[The data — start]

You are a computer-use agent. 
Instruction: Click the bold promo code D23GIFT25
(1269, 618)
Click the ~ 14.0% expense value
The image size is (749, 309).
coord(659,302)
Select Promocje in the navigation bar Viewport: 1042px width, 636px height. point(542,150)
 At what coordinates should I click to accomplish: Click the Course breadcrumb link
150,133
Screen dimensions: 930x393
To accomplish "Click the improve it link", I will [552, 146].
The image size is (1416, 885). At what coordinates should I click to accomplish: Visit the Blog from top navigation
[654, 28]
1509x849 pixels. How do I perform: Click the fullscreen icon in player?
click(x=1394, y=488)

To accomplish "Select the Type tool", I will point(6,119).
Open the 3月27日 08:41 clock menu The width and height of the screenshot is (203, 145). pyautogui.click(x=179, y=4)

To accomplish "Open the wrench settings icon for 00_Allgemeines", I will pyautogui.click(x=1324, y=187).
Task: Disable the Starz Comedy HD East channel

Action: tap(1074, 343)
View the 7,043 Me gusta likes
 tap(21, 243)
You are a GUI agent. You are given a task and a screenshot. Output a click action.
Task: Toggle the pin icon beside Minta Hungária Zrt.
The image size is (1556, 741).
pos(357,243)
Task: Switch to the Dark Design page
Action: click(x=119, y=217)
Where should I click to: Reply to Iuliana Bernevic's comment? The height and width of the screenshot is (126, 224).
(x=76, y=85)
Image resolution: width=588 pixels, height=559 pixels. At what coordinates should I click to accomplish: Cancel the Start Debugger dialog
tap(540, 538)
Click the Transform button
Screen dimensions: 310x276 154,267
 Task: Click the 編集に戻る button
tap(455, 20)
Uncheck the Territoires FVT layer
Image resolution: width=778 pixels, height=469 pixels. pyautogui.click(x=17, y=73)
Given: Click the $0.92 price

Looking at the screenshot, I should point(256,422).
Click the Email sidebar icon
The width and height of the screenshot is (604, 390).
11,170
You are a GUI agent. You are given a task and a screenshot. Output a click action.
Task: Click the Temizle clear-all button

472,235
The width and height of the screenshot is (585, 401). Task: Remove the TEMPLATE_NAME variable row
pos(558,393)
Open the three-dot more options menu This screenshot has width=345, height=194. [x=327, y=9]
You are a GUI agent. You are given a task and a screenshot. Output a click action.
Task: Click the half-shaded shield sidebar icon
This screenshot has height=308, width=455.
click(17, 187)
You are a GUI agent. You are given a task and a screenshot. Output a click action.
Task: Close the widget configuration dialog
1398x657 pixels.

[The data — finish]

### [What you need to do]
The lines to return are those with the string "sidebar" in them; copy each from the entries above.

### [Solution for this problem]
Click the Email sidebar icon
Task: Click the half-shaded shield sidebar icon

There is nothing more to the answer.